3.  INTERACTION BETWEEN OPIOIDAND SOMATOSTATIN SYSTEMS

      The seven loop membrane receptor superfamily possesses a number of homologies between its members (see Kieffer et al, for a description). This result, in addition with the possible coexpression of multiple receptors on the somatostatin and the EGF, VIP, or the opioid receptor, and the opioid with the adrenergic, or the dopamine receptor.The coexpression of opioids and somatostatin receptors in breast cancer cell lines, the inhibitory role of both systems in cell proliferation, and a possible common mode of action of these two families of receptors, via an inhibition of adenylate cyclase together with the partial inhibition of opioid agonists by selective antagonists, makes possible such an interaction. We have indeed reported that some opioid alkaloids inhibit somatostatin binding in the human T47D breast cancer cell line. In addition, different casomorphins interact equally with somatostatin receptor, indicating that this cross talking, at the receptor level might be of a biological importance. This interaction is not restricted in the breast, but was also found in other organs as the prostate and the kidney Therefore, this effect might be a general possible cross-talking between the two main inhibitory mammalian systems.
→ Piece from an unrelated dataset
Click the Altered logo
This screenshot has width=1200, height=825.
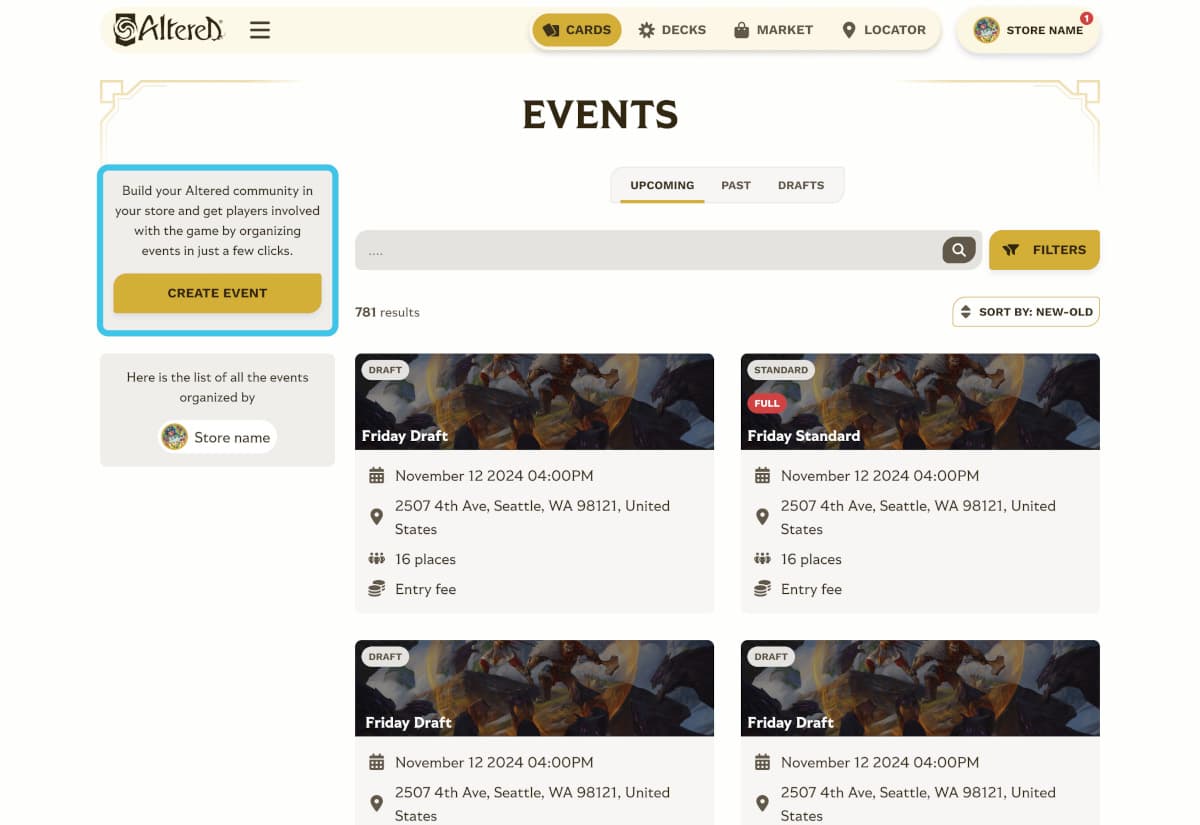point(168,29)
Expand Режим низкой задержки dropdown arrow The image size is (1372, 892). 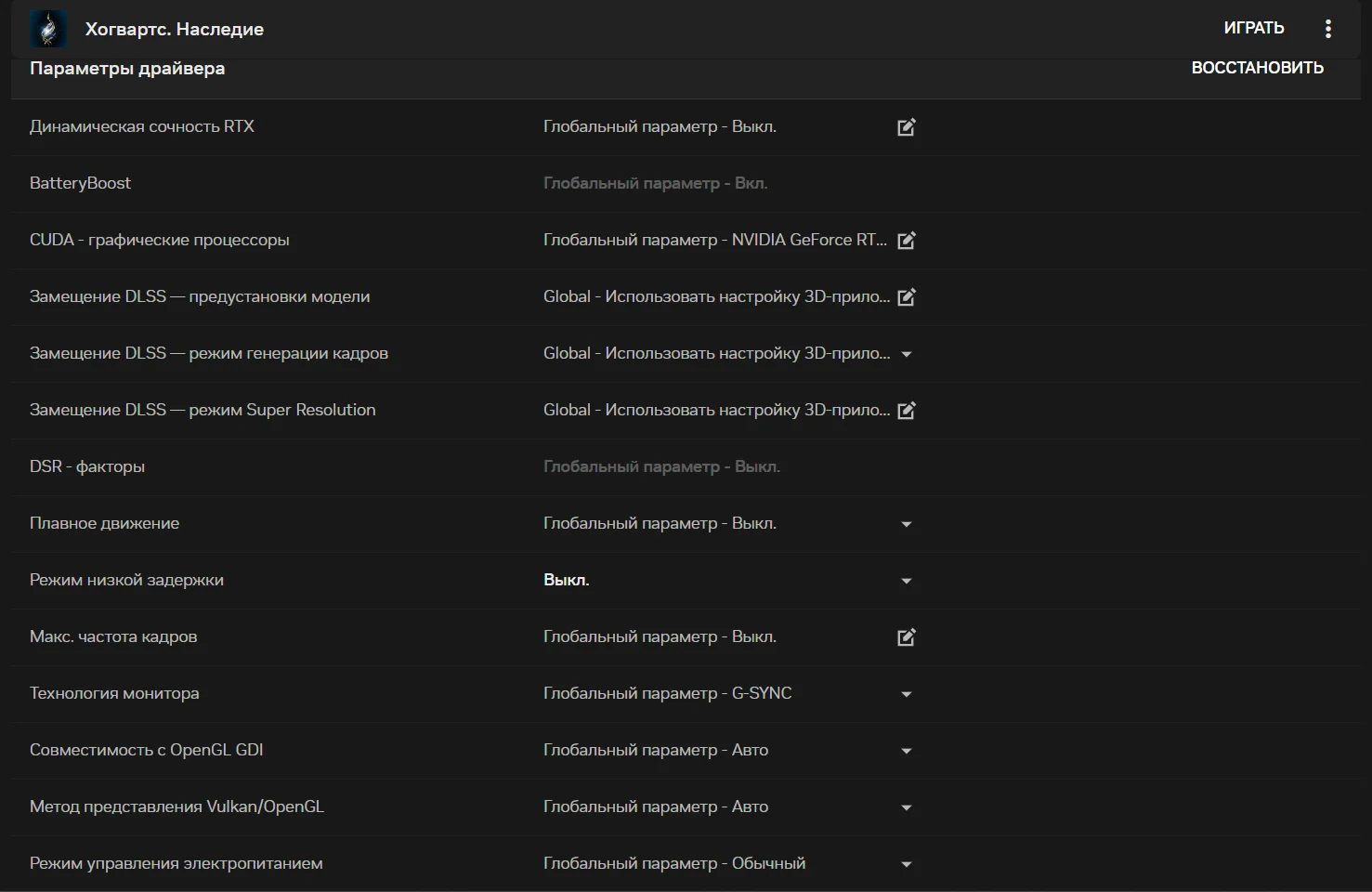[x=907, y=581]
Finally, mathematical simulations have shown that, although several systems could share a common signalling pathway, they might have compartmentated intracellular access to second messengers, such as cyclase or GTPasas molecules.

4. CONCLUSION

     In view of the above results, a possible scheme emerges for the role of opioids and somatostatin in breast cancer. It is presented in Fig.1. In this hypothetical action, cancer cells become depolarized by their malignant transformation. In addition they produce a disruption of the basal membrane. Therefore, their secretion, which normally occurs towards the acinar lumen occurs equally towards the stroma. Stromal cells, and transformed epithelial cancer cells, produce high amounts of different proteases, which in turn could attack and partially degrade casein molecules, giving rise to casomorphin peptides. These peptides could bind to opioid receptors of malignant cells, inhibiting their proliferation, by the different mechanisms involved above, and by lowering the availability of the cells to steroids, which are responsible, at an early stage of carcinogenesis for growth. In addition, opioids, by binding to somatostatin receptors of the same malignant cells, and peritumoral vessels, they potentiate their inhibitory action. This scheme of biological action provides a possible control of tumor progression and spread, and could be of value at early stages of breast cancer.In addition to their production by casein degradation, opioids and somatostatin could arrive to tumor cell environment by several other sources. Indeed, the general circulation has a somatostatin and opioid content, provided by the secretion of these neuropeptides by other endocrine cells such as the hypothalamus, the pituitary, the pancreas or the adrenals. Local production, especially by neuroendocrine cells, production by infiltrating lymphocytes, is another potential source of these neuropeptides. It is therefore plausible to propose that these two systems (opioids and somatostatin) may play a crucial role for the development of tumor control, especially at initial stages, and that possible pharmaceutical substances, acting via these two types of receptors might be a valuable addition for cancer control.